Tuesday, 21 February 2012

Insecurities, doubts and generally bad feelings

I just came out of a painful situation. And I don't exactly know what I'm feeling now. 
But I just wanted to say something... 

I don't think I'm protected. I don't think I'm perfect and I don't think I deserved to be loved by anyone. 
Point taken.

I don't get why some people are envious of my life. 
It sucks to know that I'm not pretty enough not to use makeup everyday. It sucks to know that I have to put powder to cover my flaws and my imperfection and draw a bloody thick eyeliner so that my eyes look like I haven't been crying the whole night long.
Yes, I know some of my classmate probably hates me. They probably think I'm superficial because I put powder and make up to school but that's because I want to look presentable. 
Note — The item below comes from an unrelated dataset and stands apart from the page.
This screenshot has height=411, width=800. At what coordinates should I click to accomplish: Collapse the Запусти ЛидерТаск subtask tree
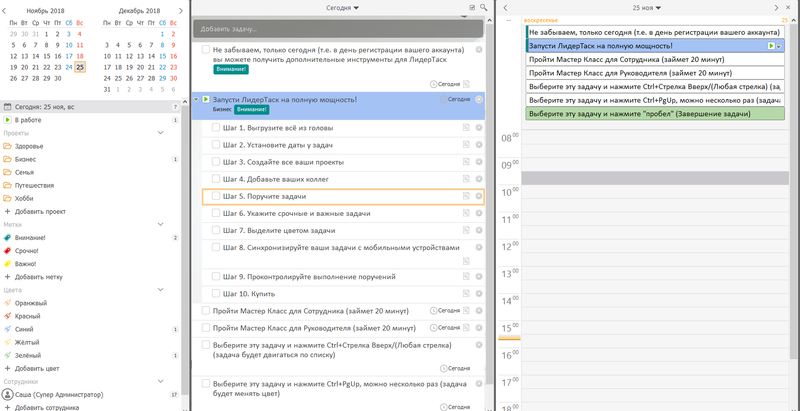pos(196,100)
Do you think I feel good about myself? Of course not. 
I only ate sandwiches in school because I didn't want to be judge as a bloody fat pig. 
I know what my classmates are saying behind my back and I know what they think of me. They think I'm fat. Maybe I'm but who are you to judge me.

I'm already as insecure as I ever can be and nothing ever seems to go my way. My haircut is a mess and my life is a mess. I am trying to struggle to pick up the pieces of my life so who are you to judge me.
Or is it because I'm quiet? Too quiet so that you think I'm a pushover?
You're right. 
I'm a pushover. I don't retaliate when I know who you are and what you are saying behind my back. 

Heck, if you slapped me I wouldn't even bother scolding you or returning your slap. 

Yes, I'm insecure about my looks, I think about going for plastic surgery before.
Yes, I'm insecure about my weight, I take diet pills.
What else do you want to say about me?